◆ **TASKS FOR THIS EXERCISE**:
A. Translate this sentence from the research blog post into Spanish: "This project focuses on the breakdown of sunscreen chemicals and their toxicity."
B. Answer these questions from the research blog post:
(i) What is Jess Maung's major?
(ii) Which thesis student did Jess shadow at first?
(iii) How long was Jess's summer research fellowship at Union?
C. Extend the research blog post past its final sentence.

◆ **SOURCE EXTRACT**:
§ §
Today’s featured blogger is Jess Maung, ’18. Jess is a Biochemistry major and an Environmental Policy minor. Learn more about Jess here!
I have been on a crazy, rewarding, and challenging adventure doing research during my time at Union. I started doing research at the beginning of my sophomore year through my Scholars’ Research Project, and approached Professors Margot Paulick and Laura MacManus-Spencer (also known as LAMS) about doing work on a joint project they collaborate on. This project focuses on the breakdown of sunscreen chemicals and their toxicity. I started by shadowing a thesis student at the time, Hannah Stein ’16. I was shy, nervous, and didn’t want to mess anything up in the lab. I was intimidated by the research but pushed my self-doubts aside as I started my own experiments after just two weeks of shadowing. I studied the chemical kinetics of the chemical OD-PABA breaking down over time and used incredibly complex instrumentation to gain data. I continued doing research into my sophomore spring by starting a practicum, and presented a poster at Steinmetz Symposium in spring 2016.
I had the research bug and couldn’t get enough of the lab, so I did a four-week summer research fellowship at Union working on the same sunscreen project. I took on a lot more of the biology side of the project and worked extensively with cells and understanding the toxicity of sunscreen chemicals. My work in the summer of 2016 led to a supporting authorship on a peer-reviewed journal article published in Environmental Sciences: Processes & Impacts. This is a momentous feat, as not many undergraduate students get to start research as early and intensively as I did, let alone be published on a paper!
§ §
Stored records:
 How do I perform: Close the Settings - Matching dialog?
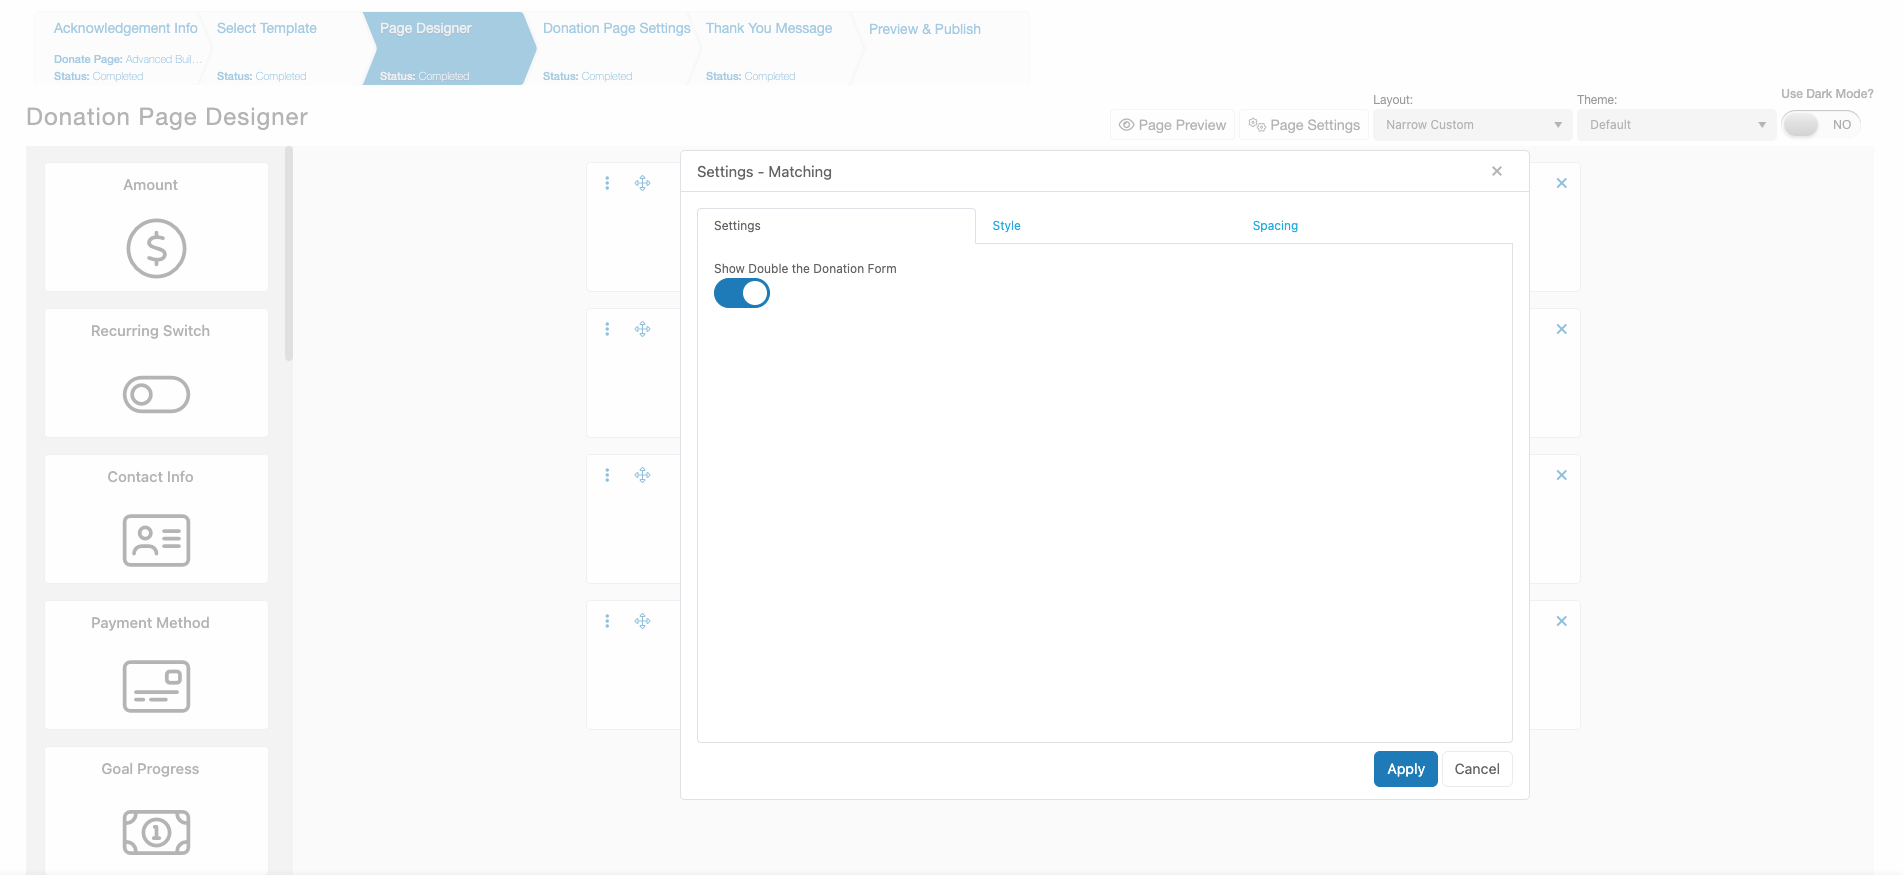coord(1497,171)
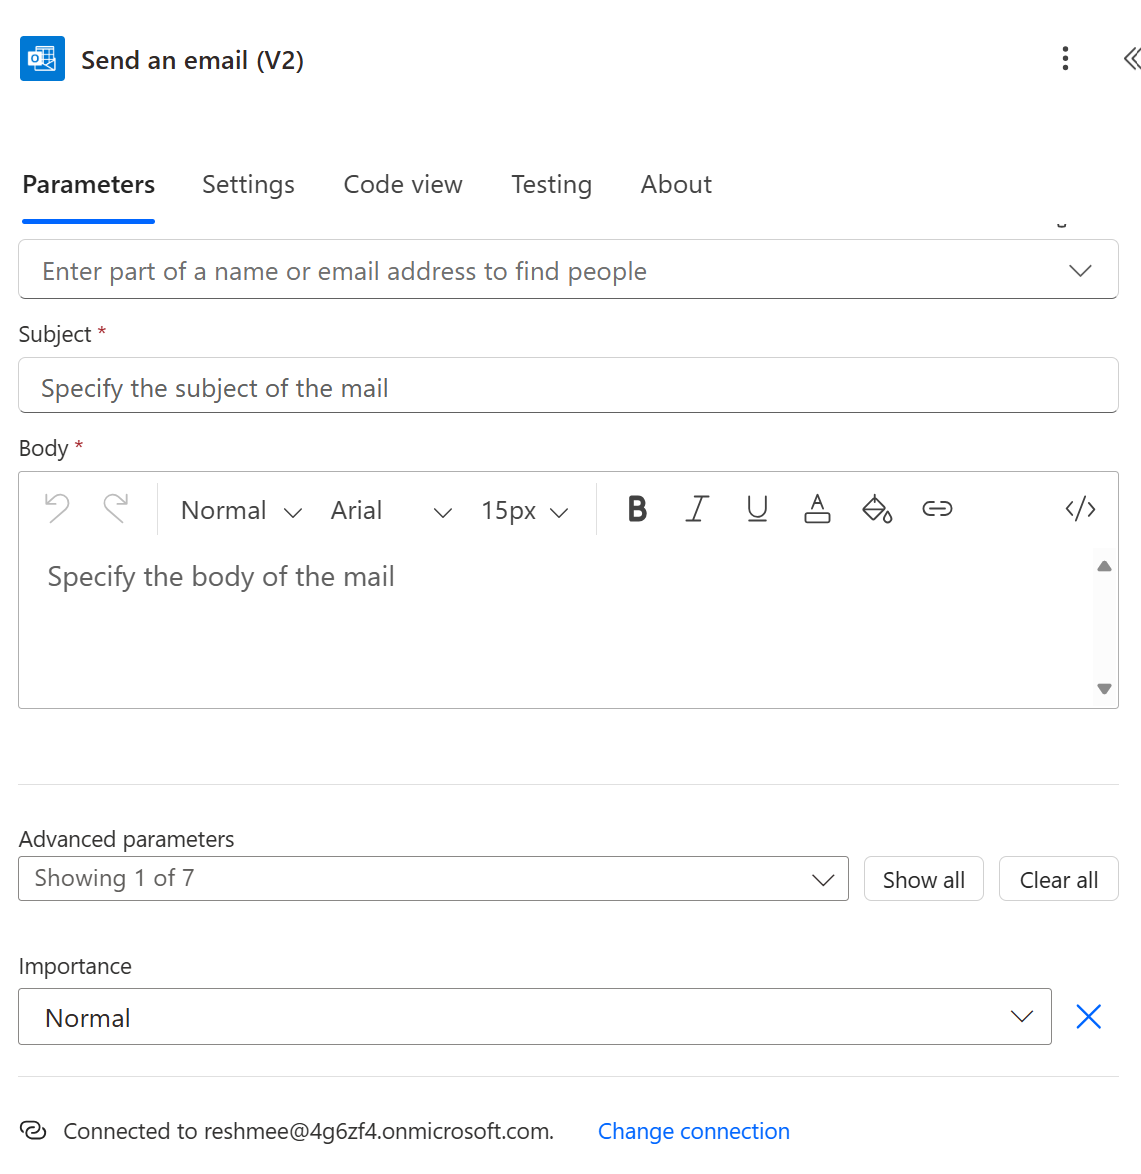Click the Undo icon in the body editor
The width and height of the screenshot is (1141, 1174).
[57, 509]
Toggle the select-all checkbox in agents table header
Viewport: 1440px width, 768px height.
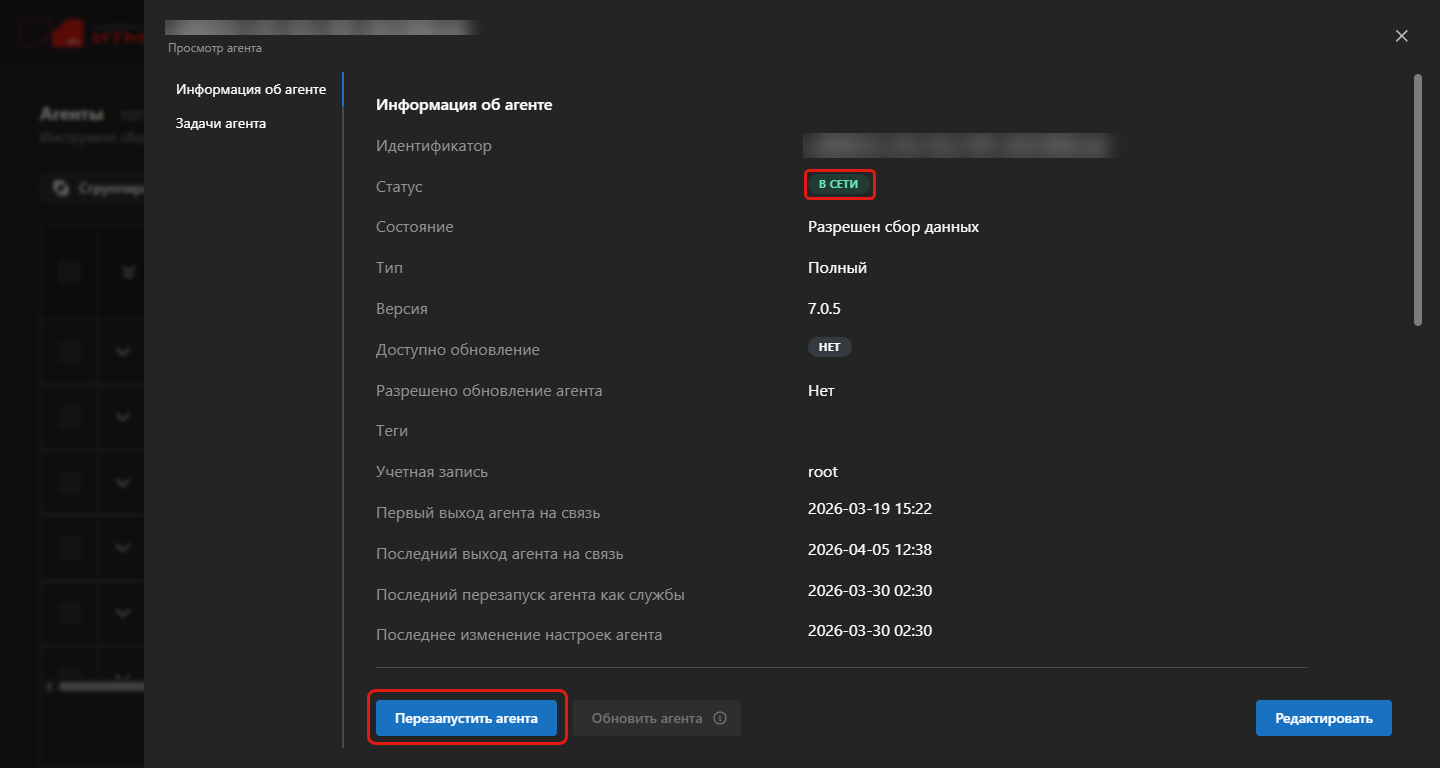69,272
§ §
◆ **OUTPUTS FOR THE TASKS**:
A. Este proyecto se centra en la degradación de los compuestos químicos de los protectores solares y su toxicidad.

B.
(i) Biochemistry
(ii) Hannah Stein '16
(iii) Four weeks

C.
I continued my research through my junior year, starting to become much more independent, mentoring students, and was really comfortable with the lab. I now am finishing up my three-term senior thesis project, and just presented the last three of years of my research at the national American Chemical Society conference in New Orleans, LA at the end of March. I explored the city of NOLA, listened to amazing talks by award-winning faculty from around the world, and got grilled by fourth-year grad students asking me about minute details of my research. It was incredible and such an honor to represent Union at this conference. I presented both a poster from my own research and for the Union College’s Chemistry and Biochemistry Club’s accomplishments from the year.
I would not be where I am today without the guidance of Margot and LAMS, who have shaped me into the independent and mature researcher I am. I am so grateful for both of them and all they have taught me, both in and out of the lab. I know I will continue to stay in touch with them as I work through my career in science!